As I often note when commenting about consumer related data, the consumer is important due to the fact they account for 70% of economic activity in the U.S. With the current economic cycle the longest on record, the consumer continues to show strength and remain in good financial shape. And given a strong consumer it may seem surprising that retail bankruptcies continue at a pretty high pace. Earlier this week Pier 1 Imports (PIRRQ) filed for bankruptcy and this will likely not be the last retailer to face financial headwinds. The following link from CB Insights Research Briefs details 81 retail bankruptcies since 2015.

Non-store retailers like Amazon (AMZN) certainly play a large part in the struggles facing brick and mortar retail stores. However, an issue that looms just as large is the fact the U.S. simply has too much brick and mortar retail store space if a comparison to other areas of the world are any guide. As the below chart from statista shows, the U.S. has 40% more retail space in square feet per capita than the next closest country, Canada.

As a result of issues facing brick and mortar retail, a spillover impact is being felt by retail shopping centers. Not surprisingly shopping center vacancy rates rose following the financial crisis; however, the vacancy rate showed some improvement until about 2016. The first chart below shows a longer term view of shopping center vacancy rates, with the second chart a shorter term view. At the beginning of 2016 the vacancy rate equaled 9.8% and has since risen to 10.2% at the end of the fourth quarter of 2019.

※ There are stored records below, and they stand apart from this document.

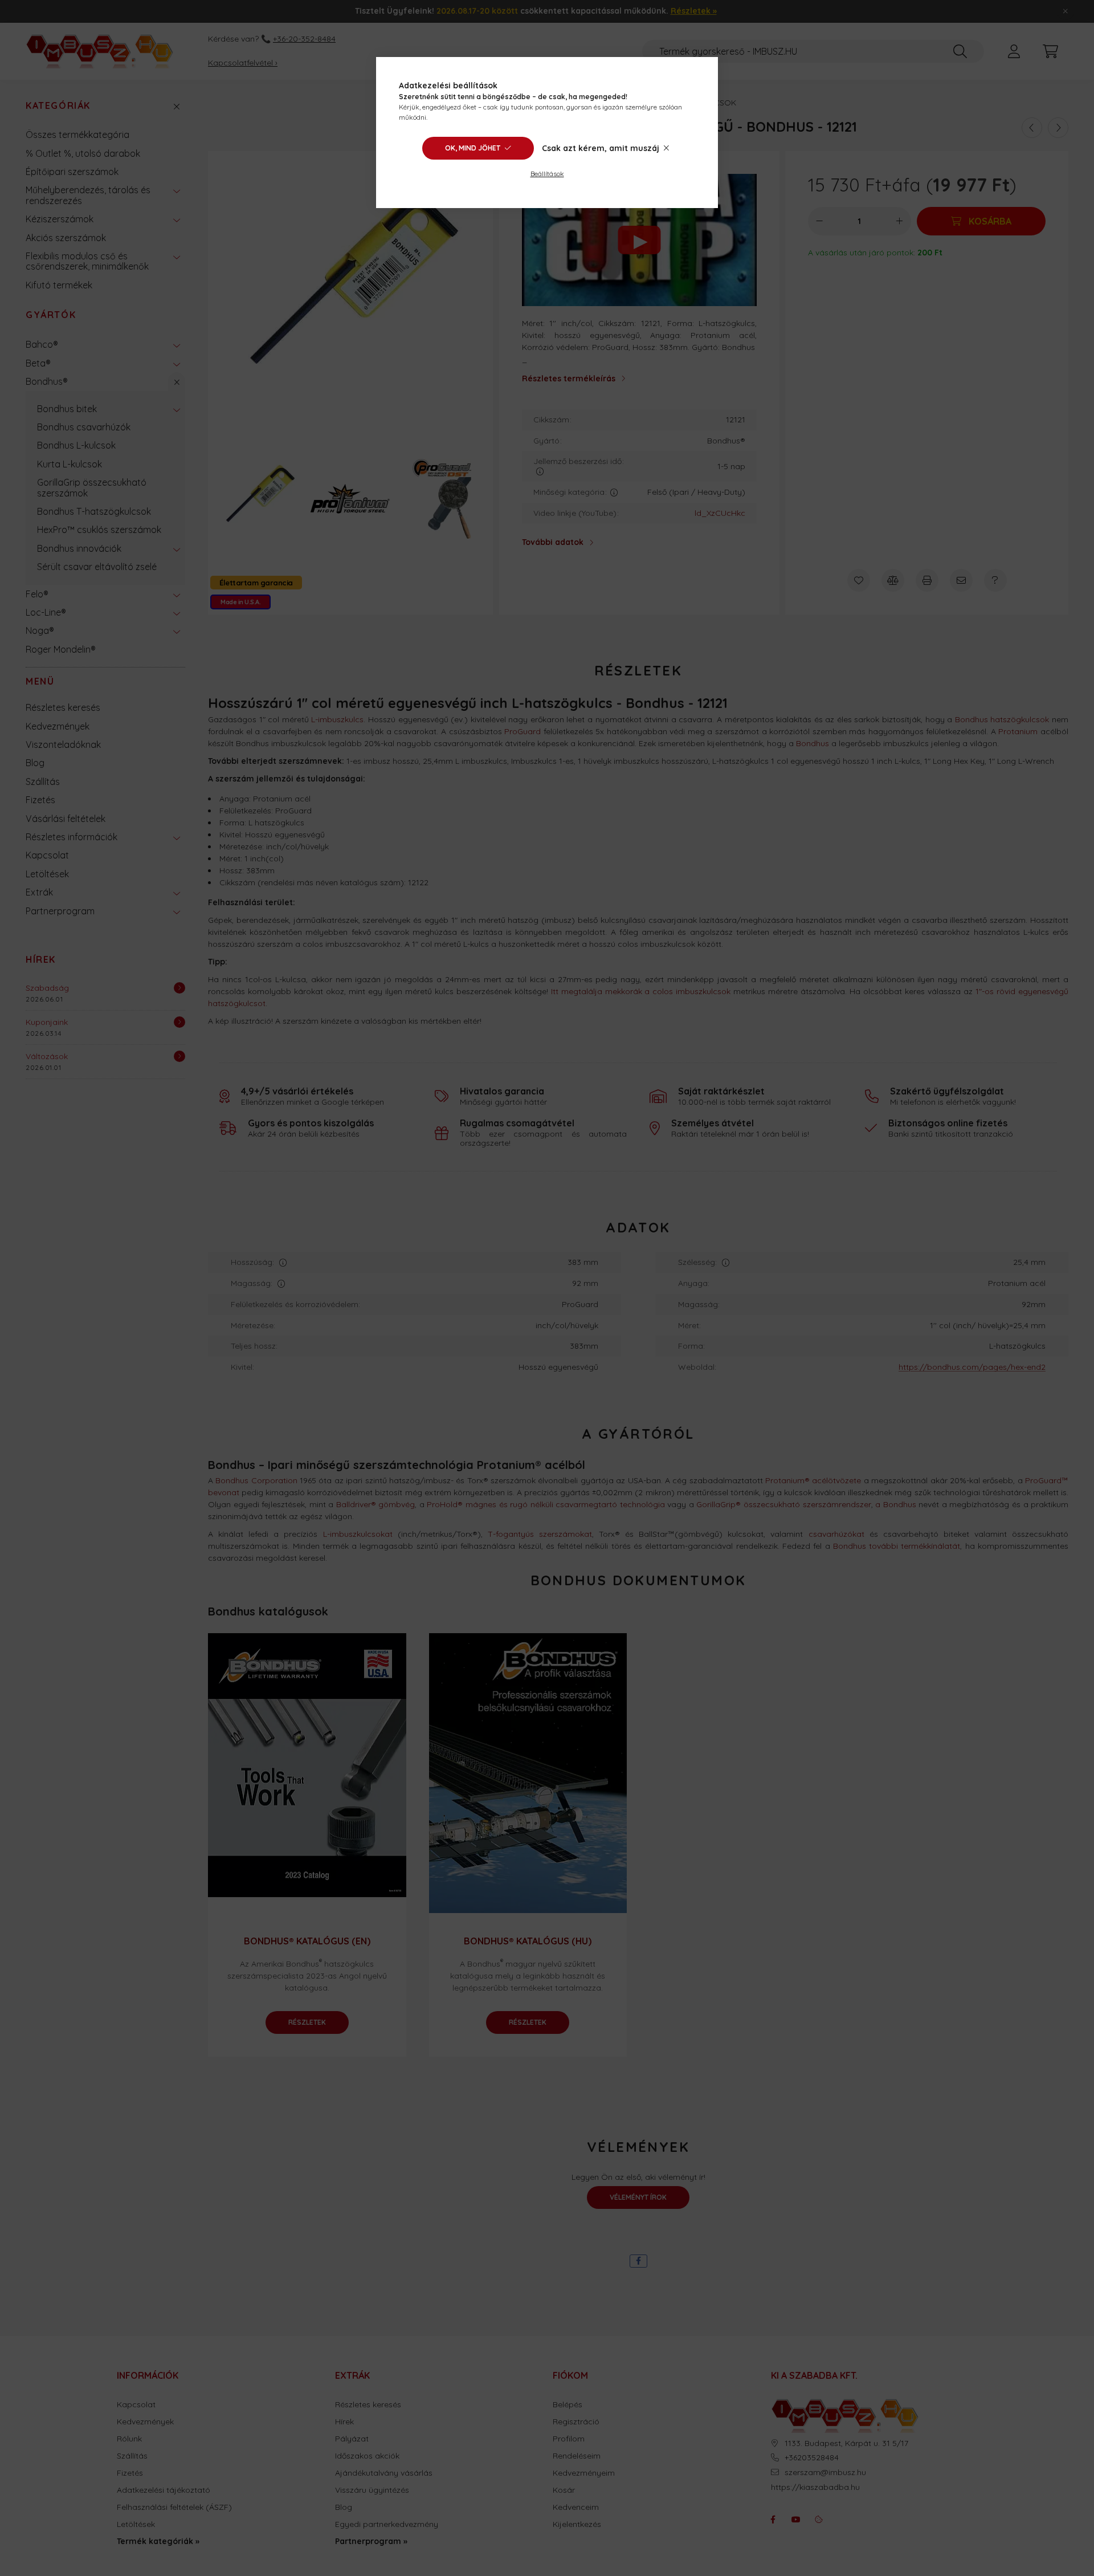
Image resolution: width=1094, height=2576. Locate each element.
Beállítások (547, 173)
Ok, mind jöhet (472, 148)
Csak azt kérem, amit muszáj (600, 148)
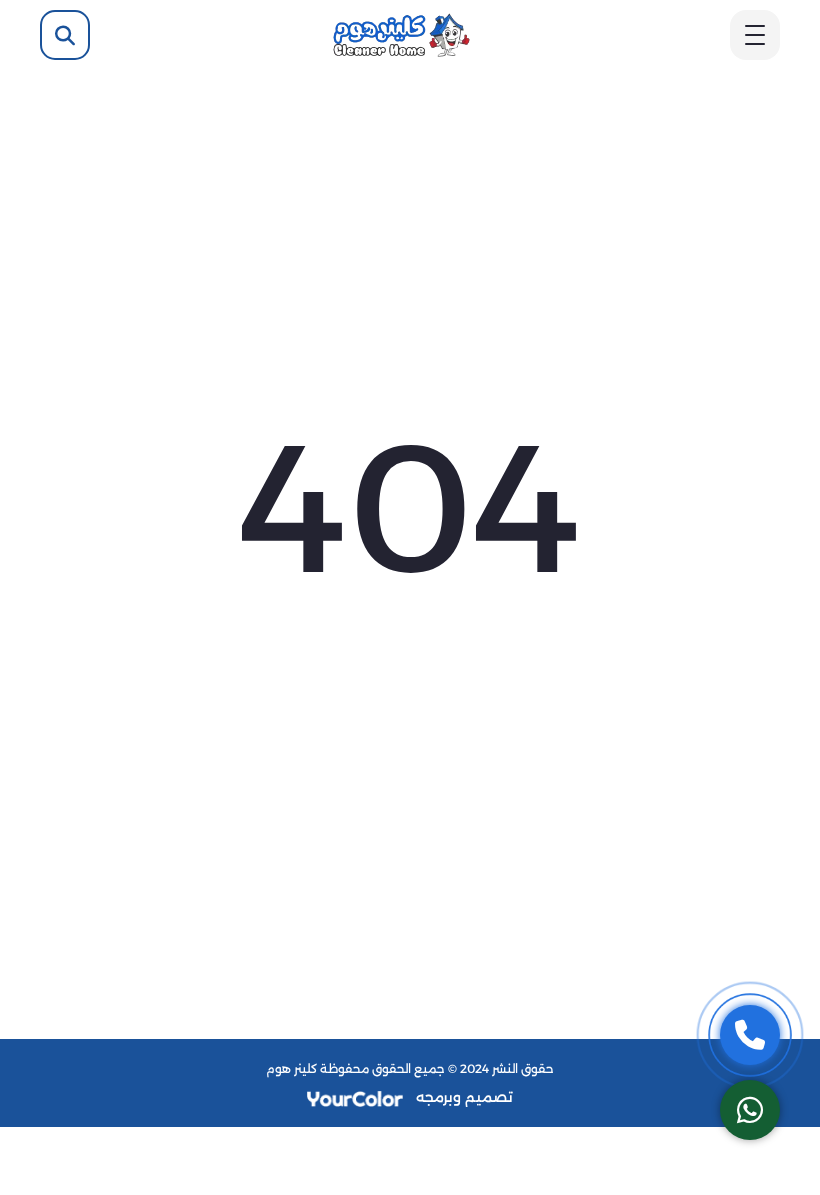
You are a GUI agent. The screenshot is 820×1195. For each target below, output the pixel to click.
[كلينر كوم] (401, 34)
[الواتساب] (750, 1110)
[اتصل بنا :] (750, 1035)
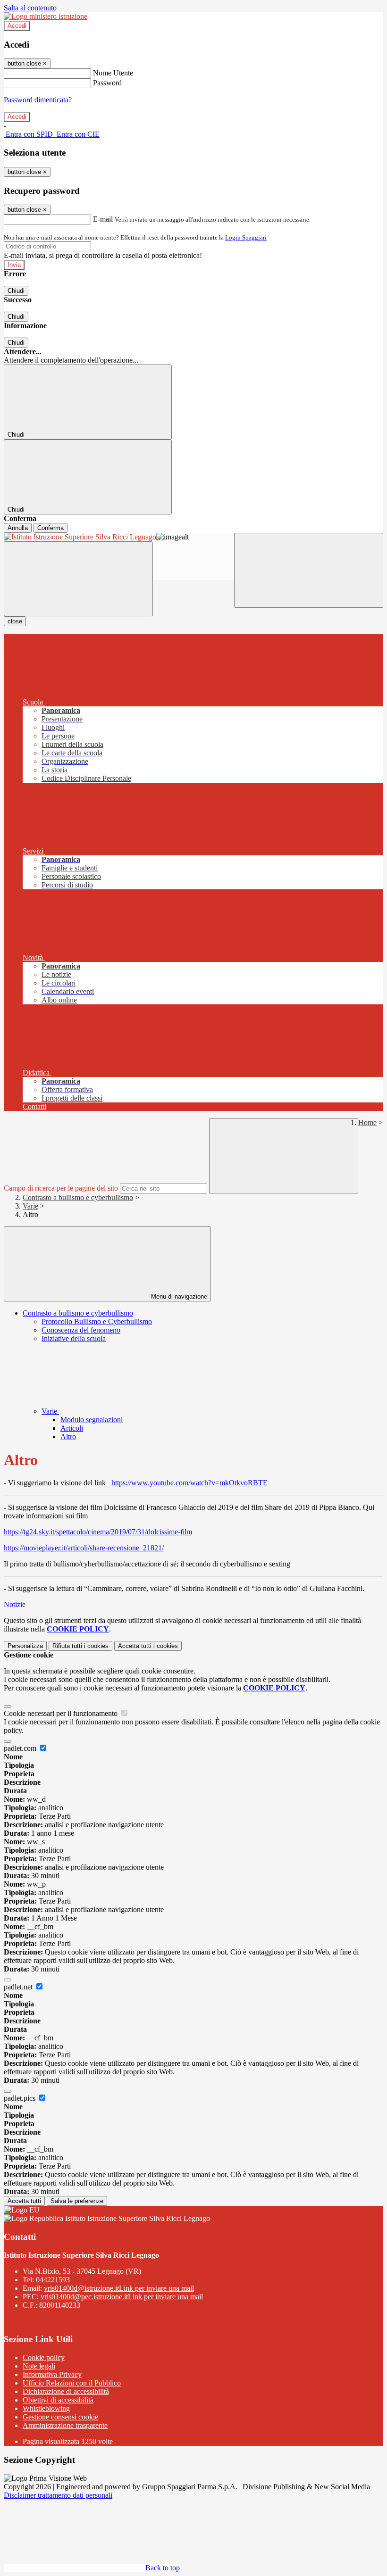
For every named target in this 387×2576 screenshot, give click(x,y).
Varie (30, 1206)
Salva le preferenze (76, 2200)
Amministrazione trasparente (65, 2425)
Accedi (17, 25)
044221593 (53, 2280)
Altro (68, 1437)
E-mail (103, 219)
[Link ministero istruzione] (45, 16)
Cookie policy (44, 2357)
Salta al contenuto (30, 8)
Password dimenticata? (38, 100)
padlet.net (19, 1987)
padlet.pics (20, 2098)
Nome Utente (113, 73)
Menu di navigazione (178, 1296)
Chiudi (16, 290)
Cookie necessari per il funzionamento (61, 1713)
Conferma (50, 527)
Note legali (39, 2366)
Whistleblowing (46, 2408)
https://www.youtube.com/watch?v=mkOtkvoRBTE (189, 1483)
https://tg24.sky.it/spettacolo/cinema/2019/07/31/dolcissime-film (98, 1532)
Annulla (18, 527)
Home (367, 1122)
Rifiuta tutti (80, 1645)
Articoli (71, 1428)
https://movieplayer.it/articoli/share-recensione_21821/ (84, 1548)
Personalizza (25, 1645)
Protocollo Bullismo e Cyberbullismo (97, 1321)
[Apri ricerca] (308, 570)
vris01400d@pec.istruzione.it (122, 2297)
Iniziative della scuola (74, 1338)
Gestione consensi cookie (60, 2417)
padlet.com (21, 1748)
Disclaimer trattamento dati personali (58, 2495)
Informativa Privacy (52, 2374)
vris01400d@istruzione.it (119, 2288)
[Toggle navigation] (78, 578)
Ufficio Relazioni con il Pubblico (72, 2383)
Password (107, 83)
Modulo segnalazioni (91, 1420)
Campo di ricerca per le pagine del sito (61, 1188)
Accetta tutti (148, 1645)
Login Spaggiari (246, 237)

As noted at the beginning of this post, consumer sentiment and the financial picture of the consumer remains healthy. Even retail sales that exclude non-store (online retail) retailers remains at a reasonable level. On a year over year basis brick and mortar retail sales have increased at a 3.8% pace and is about average going back to the beginning of 2002. Faster incremental growth in retail sales is occurring with the non-store retailers though as the below chart shows growth at 8.4% on a year over year basis. At the end of the day, it appears there is simply two much retail square footage per capita which means some retailers will likely continue to face headwinds.